Solved – R: Setting an F-statistic to determine variables for a multiple linear regression model

f-testmultiple regressionp-valuer

I am trying to understand the steps behind the linear regression process. I already have a linear model like:

lmodel1 <- lm(y~x1+x2+x3, data=dataset)

for which R calculates several different things (Coefficients, Intercept, Residuals, F-statistic and p-value) among others.

At this point, I am mostly interested in F-statistic and p-value.
So far, I have concluded to the following:

The process is iterative and begins taking under consideration every variable. In order to achieve an optimal y some x variables have to be "taken out". This comes as a result of calculating F-statistic, which quantifies the importance of each xi and the dependent variable y.
When F value is smaller than p-value(?) that variable is removed.
Next step of the process is to compare that F-statistic of a xi independent variable, with an F-to-enter and F-to-remove in order see if the removed variable will be re-inserted to the equation.(?)

Now, please do correct me if i am wrong regarding the steps described above.
Is that what happens under lm()'s hood. Are those the right variables?

R-wise speaking how does these values can be shown, inserted or calculated in a multiple linear regression model.?

How is ANOVA related to the above?

I am afraid R's summary and help take too much for granted.

Best Answer

The lm function calculates the coefficients, but it does not calculate F-statistics or p-values, you need to run another function (summary, anova, etc.) on the results to see p-values. What the p-values mean depend on which function calculated them and how it was called. You seem to have run at least some of these functions based on your question, but it is not clear which ones and how they were run.

You first need to decide what question or questions you are trying to answer. Then based on those questions you can decide on which functions to run on your regression and which tests to examine (sometimes (often) additional tests are included which should just be ignored).

Also, the F-statistic (or t-statistic) is a step to a p-value, we don't compare p-values to F-statistics, we compute p-values from F-statistics.

When you run summary on a linear regression it computes an overall F-test (reported near the bottom) that compares the full model to an overall mean. This answers the question of if any subset (including the whole set) of the potential predictors are significantly related to the response. The summary function also does an adjusted t-test for each predictor testing if that predictor adds significantly to the prediction above and beyond the effect of all other predictors in the model.

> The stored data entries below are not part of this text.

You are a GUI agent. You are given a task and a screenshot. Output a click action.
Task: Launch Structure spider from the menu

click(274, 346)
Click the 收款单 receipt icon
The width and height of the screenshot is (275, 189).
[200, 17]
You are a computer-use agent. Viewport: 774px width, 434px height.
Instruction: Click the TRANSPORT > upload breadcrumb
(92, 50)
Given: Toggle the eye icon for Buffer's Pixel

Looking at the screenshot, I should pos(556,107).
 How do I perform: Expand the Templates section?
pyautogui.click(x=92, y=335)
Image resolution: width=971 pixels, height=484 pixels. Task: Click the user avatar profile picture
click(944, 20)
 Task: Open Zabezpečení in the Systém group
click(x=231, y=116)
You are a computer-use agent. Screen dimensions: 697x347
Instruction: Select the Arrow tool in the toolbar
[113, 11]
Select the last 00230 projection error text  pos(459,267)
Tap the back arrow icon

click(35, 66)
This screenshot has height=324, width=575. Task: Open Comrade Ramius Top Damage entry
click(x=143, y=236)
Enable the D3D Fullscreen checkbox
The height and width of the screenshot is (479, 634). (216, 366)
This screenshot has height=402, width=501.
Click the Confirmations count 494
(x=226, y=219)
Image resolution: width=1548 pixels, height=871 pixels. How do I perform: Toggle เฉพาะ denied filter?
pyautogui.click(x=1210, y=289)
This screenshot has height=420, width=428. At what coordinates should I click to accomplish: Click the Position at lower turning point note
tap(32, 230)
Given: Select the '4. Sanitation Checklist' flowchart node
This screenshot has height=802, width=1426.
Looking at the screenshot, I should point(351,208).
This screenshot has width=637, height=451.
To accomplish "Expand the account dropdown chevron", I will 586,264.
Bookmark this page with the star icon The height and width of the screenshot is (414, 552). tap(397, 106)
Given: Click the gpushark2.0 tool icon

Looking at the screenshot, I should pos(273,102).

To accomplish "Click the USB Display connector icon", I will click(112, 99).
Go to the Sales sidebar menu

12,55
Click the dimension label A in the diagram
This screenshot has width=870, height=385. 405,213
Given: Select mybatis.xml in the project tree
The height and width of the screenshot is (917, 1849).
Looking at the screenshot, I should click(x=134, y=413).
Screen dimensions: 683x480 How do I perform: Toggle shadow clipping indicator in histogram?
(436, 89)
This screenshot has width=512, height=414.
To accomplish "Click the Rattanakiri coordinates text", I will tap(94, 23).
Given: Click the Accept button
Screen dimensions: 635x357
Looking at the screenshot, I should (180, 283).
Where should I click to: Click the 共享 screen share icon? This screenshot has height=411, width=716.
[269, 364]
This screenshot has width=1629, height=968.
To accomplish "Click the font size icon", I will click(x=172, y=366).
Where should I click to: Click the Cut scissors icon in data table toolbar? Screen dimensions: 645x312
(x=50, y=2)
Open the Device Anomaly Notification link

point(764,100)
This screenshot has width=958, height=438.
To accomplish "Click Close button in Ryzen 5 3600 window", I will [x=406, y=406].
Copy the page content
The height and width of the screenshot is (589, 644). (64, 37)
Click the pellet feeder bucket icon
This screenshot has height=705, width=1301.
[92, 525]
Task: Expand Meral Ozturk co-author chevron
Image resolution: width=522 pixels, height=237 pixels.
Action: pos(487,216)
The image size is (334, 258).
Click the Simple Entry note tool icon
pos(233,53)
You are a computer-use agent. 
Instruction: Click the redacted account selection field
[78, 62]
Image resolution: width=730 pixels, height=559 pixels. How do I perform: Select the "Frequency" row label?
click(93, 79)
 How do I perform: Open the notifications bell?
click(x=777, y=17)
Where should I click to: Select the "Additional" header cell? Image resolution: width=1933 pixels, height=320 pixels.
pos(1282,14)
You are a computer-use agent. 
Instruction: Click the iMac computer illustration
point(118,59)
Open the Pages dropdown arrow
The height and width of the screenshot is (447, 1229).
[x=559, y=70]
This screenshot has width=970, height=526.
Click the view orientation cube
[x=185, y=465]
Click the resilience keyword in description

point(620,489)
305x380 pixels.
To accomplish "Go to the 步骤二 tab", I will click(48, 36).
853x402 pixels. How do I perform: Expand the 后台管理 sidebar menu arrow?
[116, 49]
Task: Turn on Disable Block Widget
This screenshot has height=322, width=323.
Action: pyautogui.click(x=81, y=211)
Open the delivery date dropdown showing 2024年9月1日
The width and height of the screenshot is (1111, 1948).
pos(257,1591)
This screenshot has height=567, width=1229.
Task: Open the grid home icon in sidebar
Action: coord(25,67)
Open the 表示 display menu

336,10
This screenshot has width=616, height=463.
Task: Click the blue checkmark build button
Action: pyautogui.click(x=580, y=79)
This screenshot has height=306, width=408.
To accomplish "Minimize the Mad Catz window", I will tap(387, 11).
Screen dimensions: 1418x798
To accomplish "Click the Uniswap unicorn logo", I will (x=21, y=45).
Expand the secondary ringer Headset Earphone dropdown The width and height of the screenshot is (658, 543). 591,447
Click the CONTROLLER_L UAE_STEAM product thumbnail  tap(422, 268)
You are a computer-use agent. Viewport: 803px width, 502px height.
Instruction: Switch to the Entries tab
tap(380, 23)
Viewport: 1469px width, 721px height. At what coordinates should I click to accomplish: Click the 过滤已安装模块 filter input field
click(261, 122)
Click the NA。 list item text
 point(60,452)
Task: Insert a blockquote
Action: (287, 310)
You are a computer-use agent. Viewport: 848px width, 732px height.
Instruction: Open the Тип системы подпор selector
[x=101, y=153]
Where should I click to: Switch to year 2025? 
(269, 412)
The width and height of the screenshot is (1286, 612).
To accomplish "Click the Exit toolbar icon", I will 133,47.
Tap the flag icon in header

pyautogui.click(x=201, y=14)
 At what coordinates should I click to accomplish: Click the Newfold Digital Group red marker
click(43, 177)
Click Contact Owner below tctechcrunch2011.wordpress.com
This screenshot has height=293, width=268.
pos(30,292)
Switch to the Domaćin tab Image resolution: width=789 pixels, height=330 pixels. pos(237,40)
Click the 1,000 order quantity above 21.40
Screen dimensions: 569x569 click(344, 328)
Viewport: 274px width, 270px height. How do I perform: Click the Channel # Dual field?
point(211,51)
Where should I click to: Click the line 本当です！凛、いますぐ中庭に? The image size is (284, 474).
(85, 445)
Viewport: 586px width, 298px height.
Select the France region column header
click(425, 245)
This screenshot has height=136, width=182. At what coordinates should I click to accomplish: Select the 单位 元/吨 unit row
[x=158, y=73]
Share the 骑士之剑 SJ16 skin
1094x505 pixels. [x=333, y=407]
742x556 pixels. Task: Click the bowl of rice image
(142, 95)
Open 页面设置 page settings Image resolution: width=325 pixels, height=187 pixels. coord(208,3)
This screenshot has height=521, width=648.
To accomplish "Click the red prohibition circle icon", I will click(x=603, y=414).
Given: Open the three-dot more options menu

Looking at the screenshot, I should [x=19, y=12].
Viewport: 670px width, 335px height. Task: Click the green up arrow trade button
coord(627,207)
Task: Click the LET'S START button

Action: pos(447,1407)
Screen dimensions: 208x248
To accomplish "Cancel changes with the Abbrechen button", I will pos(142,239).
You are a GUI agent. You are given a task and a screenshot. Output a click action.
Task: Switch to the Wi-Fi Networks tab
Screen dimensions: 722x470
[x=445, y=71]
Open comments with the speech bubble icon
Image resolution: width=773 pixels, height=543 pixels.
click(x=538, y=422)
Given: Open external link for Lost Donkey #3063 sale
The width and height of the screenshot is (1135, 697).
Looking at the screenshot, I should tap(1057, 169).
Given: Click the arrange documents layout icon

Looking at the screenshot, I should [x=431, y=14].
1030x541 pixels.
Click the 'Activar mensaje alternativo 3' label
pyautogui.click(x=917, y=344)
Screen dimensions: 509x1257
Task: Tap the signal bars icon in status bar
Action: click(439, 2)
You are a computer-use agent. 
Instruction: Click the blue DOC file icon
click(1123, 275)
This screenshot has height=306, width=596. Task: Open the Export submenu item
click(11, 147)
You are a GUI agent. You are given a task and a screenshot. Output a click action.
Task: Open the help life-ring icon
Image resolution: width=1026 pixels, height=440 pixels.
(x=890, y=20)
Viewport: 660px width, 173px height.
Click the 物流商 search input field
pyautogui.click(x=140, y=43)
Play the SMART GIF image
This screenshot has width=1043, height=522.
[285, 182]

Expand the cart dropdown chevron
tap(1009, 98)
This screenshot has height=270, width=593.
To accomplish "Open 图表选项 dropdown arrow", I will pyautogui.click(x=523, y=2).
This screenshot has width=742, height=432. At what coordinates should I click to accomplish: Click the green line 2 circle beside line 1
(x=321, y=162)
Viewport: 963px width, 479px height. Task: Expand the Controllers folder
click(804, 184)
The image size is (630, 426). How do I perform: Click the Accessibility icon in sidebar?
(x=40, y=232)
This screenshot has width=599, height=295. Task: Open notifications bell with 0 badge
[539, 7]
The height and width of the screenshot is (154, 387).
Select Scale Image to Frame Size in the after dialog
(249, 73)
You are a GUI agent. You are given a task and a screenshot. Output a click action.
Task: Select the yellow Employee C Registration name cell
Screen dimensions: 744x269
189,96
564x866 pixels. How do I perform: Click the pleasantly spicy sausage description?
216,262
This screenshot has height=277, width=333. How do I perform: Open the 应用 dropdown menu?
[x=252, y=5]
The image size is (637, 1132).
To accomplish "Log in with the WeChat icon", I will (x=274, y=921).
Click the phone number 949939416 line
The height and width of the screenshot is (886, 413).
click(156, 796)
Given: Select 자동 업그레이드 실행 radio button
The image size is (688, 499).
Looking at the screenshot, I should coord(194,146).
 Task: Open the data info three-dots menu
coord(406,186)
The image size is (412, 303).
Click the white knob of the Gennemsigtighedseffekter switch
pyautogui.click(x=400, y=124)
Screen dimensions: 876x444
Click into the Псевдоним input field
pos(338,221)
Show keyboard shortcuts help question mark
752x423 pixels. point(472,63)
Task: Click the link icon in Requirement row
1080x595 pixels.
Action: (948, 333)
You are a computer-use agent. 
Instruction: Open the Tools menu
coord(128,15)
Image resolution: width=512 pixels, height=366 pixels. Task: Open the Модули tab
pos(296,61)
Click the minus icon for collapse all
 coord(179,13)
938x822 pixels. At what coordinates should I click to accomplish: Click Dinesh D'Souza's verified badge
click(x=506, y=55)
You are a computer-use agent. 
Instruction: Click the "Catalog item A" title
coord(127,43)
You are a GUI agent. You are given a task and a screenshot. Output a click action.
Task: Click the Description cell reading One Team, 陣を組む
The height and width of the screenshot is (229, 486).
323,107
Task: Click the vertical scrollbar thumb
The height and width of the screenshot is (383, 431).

The anova function when given a single regression object does a set of sequential tests. Reading from top to bottom the first test is that the first predictor is significant by itself, then the second predictor is significant above and beyond the 1st (but ignoring the others), the 3rd test is that the 3rd predictor adds significantly above and beyond the 1st 2, etc. These tests are really only meaningful if you put the predictors in a specific order to begin with because of the tests of interest. This functionality is mainly left over from the days when a single analysis took hours or even days. Now we can just fit a new model with a couple keystrokes and a few seconds, so the tests of interest don't need to be as planned out ahead of time.

If the anova function is given 2 or more (nested) regression models then it does a full and reduced model F-test where the null hypothesis is that the simpler model fits just as well as the fuller model and the alternative is that the full model adds information beyond what is in the simpler model (if more than 2 models then it compars 1 vs. 2, then 2 vs. 3, etc.). This tests all the terms in the full model but not the reduced simultaneously.

I have not figured out what question stepwise regression answers, just that it does not answer any of the questions that I am interested in. The consensus is moving away from doing automated stepwise regression.